[Supplied material]
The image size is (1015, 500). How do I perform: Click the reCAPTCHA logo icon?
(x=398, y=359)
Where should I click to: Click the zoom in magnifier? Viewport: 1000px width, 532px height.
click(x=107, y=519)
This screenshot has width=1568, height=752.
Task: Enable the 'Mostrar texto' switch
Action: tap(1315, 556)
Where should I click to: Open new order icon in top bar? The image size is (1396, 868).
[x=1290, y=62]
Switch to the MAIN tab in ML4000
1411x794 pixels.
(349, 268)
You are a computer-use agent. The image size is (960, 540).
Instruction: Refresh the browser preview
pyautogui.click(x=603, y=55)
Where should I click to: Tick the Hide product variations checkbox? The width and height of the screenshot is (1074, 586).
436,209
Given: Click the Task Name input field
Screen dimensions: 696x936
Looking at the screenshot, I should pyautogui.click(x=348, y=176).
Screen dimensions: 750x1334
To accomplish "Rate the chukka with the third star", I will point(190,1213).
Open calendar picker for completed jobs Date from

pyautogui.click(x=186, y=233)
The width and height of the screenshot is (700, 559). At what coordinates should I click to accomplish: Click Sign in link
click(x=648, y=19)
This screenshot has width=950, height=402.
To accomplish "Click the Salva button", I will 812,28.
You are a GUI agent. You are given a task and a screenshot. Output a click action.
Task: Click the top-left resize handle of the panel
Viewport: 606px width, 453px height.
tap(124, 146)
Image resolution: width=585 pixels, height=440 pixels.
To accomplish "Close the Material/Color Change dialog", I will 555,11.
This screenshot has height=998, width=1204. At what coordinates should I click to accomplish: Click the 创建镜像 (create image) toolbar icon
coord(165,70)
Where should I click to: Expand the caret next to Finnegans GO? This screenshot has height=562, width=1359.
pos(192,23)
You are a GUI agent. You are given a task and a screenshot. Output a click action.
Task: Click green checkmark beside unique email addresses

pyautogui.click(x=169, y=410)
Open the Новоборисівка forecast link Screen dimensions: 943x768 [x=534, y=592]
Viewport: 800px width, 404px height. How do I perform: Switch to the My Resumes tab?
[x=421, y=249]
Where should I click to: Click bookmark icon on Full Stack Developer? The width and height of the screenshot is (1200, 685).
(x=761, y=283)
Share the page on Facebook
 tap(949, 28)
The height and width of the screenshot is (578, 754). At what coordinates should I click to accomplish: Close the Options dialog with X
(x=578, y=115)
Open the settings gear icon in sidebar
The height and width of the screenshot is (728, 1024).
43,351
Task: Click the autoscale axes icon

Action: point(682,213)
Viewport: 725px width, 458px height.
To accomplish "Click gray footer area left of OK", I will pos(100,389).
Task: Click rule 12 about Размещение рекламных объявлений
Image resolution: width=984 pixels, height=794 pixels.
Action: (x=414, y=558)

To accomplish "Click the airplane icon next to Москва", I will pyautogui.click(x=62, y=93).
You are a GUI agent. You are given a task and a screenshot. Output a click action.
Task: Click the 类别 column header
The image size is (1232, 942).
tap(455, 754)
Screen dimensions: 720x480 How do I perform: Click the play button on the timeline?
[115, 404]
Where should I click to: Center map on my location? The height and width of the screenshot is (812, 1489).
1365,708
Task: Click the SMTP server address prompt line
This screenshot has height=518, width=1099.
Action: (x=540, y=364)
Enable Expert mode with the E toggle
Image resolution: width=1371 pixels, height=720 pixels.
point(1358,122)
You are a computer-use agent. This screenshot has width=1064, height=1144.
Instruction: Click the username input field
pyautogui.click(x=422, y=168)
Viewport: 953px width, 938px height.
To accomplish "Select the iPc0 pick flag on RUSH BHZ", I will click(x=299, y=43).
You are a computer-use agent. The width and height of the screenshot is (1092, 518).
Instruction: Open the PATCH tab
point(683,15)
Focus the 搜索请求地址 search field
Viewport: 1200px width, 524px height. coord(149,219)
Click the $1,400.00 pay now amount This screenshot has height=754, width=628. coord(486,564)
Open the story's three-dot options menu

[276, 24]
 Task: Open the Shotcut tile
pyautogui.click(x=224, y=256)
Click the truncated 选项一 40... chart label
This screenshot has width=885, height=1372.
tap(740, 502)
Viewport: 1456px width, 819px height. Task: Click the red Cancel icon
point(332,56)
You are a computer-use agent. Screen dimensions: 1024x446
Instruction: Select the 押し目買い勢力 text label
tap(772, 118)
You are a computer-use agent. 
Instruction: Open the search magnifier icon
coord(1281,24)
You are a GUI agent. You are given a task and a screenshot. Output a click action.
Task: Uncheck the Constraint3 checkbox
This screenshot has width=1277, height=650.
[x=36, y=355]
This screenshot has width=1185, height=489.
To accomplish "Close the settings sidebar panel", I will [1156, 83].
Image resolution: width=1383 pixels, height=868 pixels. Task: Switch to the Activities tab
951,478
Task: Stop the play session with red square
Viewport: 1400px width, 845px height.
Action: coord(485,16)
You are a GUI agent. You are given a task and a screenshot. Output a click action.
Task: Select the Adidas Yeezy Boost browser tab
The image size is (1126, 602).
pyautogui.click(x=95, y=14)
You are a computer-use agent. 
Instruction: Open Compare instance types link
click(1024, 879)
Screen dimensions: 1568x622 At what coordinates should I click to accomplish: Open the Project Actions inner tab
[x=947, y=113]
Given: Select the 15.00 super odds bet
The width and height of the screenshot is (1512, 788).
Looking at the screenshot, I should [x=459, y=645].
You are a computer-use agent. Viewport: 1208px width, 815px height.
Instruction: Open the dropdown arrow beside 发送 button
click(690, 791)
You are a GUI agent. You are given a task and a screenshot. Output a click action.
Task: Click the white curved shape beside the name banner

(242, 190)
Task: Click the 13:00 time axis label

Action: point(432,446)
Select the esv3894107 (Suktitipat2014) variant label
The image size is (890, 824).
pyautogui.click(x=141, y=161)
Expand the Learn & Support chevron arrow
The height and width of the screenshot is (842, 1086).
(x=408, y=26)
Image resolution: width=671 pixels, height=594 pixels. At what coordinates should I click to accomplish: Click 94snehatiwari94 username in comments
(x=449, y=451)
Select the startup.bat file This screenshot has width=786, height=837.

[The problem] Only the lines above from the line with "Where should I click to: Tick" to the line with "Image resolution: width=585", those two lines included, should be reproduced exactly.

[Response below]
Where should I click to: Tick the Hide product variations checkbox? The width and height of the screenshot is (1074, 586).
436,209
Given: Click the Task Name input field
Screen dimensions: 696x936
Looking at the screenshot, I should pyautogui.click(x=348, y=176).
Screen dimensions: 750x1334
To accomplish "Rate the chukka with the third star", I will point(190,1213).
Open calendar picker for completed jobs Date from

pyautogui.click(x=186, y=233)
The width and height of the screenshot is (700, 559). At what coordinates should I click to accomplish: Click Sign in link
click(x=648, y=19)
This screenshot has width=950, height=402.
To accomplish "Click the Salva button", I will 812,28.
You are a GUI agent. You are given a task and a screenshot. Output a click action.
Task: Click the top-left resize handle of the panel
Viewport: 606px width, 453px height.
tap(124, 146)
Image resolution: width=585 pixels, height=440 pixels.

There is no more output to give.